TO-DO LIST:
a) Quote the distributed training tutorial from "using var context" to "batch in dataLoader)".
b) Continue the distributed training tutorial from the point where it stops.

Table of Contents

Distributed Training Tutorial

{: .no_toc }

Scale your training across multiple GPUs and nodes. {: .fs-6 .fw-300 }


Table of contents

{: .no_toc .text-delta }

  1. TOC {:toc}

Overview

AiDotNet provides 10+ distributed training strategies:

  • DDP: Distributed Data Parallel - replicate model, split data
  • FSDP: Fully Sharded Data Parallel - shard model across GPUs
  • ZeRO: Zero Redundancy Optimizer (1/2/3) - memory optimization
  • Pipeline: Pipeline Parallelism - split model by layers
  • Tensor: Tensor Parallelism - split individual operations

DDP (Distributed Data Parallel)

Best for: Models that fit on a single GPU

using AiDotNet.DistributedTraining;

// Initialize process group
var config = new DistributedConfig
{
    Backend = DistributedBackend.NCCL,
    WorldSize = 4  // 4 GPUs
};

using var context = DistributedContext.Initialize(config);

// Wrap model
var ddpModel = DDP.Wrap(model);

// Training loop (same as single GPU)
for (int epoch = 0; epoch < epochs; epoch++)
{
    foreach (var batch in dataLoader)
    {
        var output = ddpModel.Forward(batch.Input);
        var loss = lossFunction.Compute(output, batch.Target);

        ddpModel.Backward(loss);
        optimizer.Step();
        optimizer.ZeroGrad();
    }
}

Multi-Node Setup

# Node 0 (master)
export MASTER_ADDR=192.168.1.100
export MASTER_PORT=29500
export WORLD_SIZE=8
export RANK=0
dotnet run

# Node 1
export MASTER_ADDR=192.168.1.100
export MASTER_PORT=29500
export WORLD_SIZE=8
export RANK=4
dotnet run

FSDP (Fully Sharded Data Parallel)

(Position data for words and items)
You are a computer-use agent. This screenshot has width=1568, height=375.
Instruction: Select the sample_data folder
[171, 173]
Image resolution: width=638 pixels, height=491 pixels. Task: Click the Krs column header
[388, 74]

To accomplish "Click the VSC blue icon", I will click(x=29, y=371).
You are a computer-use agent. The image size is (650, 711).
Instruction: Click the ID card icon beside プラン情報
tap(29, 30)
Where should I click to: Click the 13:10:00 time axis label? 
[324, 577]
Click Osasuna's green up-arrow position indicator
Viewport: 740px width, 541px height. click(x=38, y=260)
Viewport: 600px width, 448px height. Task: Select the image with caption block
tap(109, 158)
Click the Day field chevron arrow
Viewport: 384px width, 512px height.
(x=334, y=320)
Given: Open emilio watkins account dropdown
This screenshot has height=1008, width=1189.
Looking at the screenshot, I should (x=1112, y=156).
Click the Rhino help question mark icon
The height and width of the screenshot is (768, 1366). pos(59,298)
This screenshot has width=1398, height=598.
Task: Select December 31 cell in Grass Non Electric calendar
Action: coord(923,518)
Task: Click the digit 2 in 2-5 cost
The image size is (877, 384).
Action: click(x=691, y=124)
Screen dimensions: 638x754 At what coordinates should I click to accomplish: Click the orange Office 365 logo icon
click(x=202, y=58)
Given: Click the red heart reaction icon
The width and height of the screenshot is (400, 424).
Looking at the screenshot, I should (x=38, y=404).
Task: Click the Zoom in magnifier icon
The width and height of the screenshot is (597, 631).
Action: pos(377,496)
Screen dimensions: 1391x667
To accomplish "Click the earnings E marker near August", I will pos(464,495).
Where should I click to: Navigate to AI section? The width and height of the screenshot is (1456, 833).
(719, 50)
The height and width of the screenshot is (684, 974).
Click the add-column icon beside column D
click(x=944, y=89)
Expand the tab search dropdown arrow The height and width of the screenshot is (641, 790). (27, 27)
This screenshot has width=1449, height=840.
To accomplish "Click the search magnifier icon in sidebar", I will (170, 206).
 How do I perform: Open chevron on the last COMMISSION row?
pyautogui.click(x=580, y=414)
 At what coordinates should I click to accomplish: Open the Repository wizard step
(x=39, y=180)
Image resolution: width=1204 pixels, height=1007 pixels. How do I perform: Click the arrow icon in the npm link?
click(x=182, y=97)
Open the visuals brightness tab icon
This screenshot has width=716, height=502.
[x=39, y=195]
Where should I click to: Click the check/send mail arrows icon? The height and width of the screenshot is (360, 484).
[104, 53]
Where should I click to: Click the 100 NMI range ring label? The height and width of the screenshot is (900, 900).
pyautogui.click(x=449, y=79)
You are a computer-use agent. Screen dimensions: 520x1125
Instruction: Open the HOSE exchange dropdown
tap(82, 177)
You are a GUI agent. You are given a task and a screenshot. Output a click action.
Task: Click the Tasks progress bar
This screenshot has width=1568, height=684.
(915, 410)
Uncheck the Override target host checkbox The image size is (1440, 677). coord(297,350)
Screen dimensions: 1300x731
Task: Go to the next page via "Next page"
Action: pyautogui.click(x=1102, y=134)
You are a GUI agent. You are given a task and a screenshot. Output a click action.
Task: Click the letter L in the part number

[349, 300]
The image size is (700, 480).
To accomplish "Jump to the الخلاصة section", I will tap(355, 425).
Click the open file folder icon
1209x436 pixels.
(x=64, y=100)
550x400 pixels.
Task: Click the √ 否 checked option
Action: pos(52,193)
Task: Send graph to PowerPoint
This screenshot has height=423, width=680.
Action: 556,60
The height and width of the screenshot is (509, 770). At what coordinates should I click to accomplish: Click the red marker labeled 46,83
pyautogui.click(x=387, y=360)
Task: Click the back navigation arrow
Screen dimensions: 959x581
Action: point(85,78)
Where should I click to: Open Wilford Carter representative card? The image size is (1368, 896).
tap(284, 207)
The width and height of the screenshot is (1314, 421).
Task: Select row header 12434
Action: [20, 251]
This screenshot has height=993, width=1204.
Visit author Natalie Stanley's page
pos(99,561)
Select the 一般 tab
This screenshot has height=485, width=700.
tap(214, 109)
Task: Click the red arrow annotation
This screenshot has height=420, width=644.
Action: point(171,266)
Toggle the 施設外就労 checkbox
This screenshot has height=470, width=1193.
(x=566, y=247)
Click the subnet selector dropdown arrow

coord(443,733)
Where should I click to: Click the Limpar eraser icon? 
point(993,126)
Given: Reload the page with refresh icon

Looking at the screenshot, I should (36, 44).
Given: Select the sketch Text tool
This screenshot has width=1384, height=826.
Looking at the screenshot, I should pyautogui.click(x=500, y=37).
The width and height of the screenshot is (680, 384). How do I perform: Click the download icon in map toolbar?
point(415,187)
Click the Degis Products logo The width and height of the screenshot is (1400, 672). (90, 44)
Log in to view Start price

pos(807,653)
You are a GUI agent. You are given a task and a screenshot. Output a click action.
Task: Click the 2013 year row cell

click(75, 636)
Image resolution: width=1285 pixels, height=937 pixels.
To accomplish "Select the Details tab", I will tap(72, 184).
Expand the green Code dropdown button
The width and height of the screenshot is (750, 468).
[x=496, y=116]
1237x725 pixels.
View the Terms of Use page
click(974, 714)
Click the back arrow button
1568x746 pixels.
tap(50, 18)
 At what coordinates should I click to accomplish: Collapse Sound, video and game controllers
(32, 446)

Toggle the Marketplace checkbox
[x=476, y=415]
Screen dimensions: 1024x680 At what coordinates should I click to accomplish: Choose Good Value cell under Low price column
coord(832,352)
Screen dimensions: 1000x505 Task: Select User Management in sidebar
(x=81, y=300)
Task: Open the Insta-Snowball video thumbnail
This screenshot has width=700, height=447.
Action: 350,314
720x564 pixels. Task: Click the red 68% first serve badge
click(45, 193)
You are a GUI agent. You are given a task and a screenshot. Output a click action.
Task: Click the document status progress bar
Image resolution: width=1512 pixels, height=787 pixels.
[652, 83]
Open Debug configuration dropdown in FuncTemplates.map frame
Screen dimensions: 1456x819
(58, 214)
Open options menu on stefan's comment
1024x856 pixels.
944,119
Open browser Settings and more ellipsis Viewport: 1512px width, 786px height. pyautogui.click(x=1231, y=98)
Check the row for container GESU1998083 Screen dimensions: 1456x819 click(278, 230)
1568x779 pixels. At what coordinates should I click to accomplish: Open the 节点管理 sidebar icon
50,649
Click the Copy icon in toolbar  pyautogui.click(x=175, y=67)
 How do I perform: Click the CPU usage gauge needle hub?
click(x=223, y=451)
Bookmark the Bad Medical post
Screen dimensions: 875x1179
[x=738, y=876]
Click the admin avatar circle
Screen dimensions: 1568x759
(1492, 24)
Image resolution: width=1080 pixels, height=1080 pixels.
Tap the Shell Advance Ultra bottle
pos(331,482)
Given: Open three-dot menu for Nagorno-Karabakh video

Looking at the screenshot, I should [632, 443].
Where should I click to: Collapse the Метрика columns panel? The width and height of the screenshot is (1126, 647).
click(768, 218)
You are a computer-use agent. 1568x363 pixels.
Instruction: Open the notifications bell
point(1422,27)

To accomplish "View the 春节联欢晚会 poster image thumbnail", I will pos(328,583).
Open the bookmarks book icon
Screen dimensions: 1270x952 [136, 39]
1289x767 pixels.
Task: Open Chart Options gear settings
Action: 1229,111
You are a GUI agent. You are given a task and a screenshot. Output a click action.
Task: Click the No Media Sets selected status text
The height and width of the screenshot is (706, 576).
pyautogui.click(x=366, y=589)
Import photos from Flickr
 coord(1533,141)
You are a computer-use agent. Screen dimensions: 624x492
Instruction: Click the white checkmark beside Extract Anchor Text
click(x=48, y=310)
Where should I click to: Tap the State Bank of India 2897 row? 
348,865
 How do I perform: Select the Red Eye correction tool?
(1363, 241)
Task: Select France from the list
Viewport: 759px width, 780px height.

ANSWERS TO THE EXERCISES:
a)
using var context = DistributedContext.Initialize(config);

// Wrap model
var ddpModel = DDP.Wrap(model);

// Training loop (same as single GPU)
for (int epoch = 0; epoch < epochs; epoch++)
{
    foreach (var batch in dataLoader)

b)
Best for: Large models that don't fit on a single GPU

using AiDotNet.DistributedTraining.FSDP;

var fsdpConfig = new FSDPConfig<float>
{
    ShardingStrategy = ShardingStrategy.FullShard,
    MixedPrecision = new FSDPMixedPrecisionConfig
    {
        Enabled = true,
        ParameterDtype = DataType.Float32,
        ReduceDtype = DataType.Float32,
        BufferDtype = DataType.BFloat16
    },
    ActivationCheckpointing = new ActivationCheckpointingConfig
    {
        Enabled = true,
        CheckpointInterval = 2
    }
};

// Wrap model with FSDP
var fsdpModel = FSDP<float>.Wrap(model, fsdpConfig);

// Memory is now sharded across GPUs!

Memory Comparison

Strategy 7B Model Memory/GPU
Single GPU 28+ GB (OOM)
DDP (4 GPU) 28+ GB (OOM)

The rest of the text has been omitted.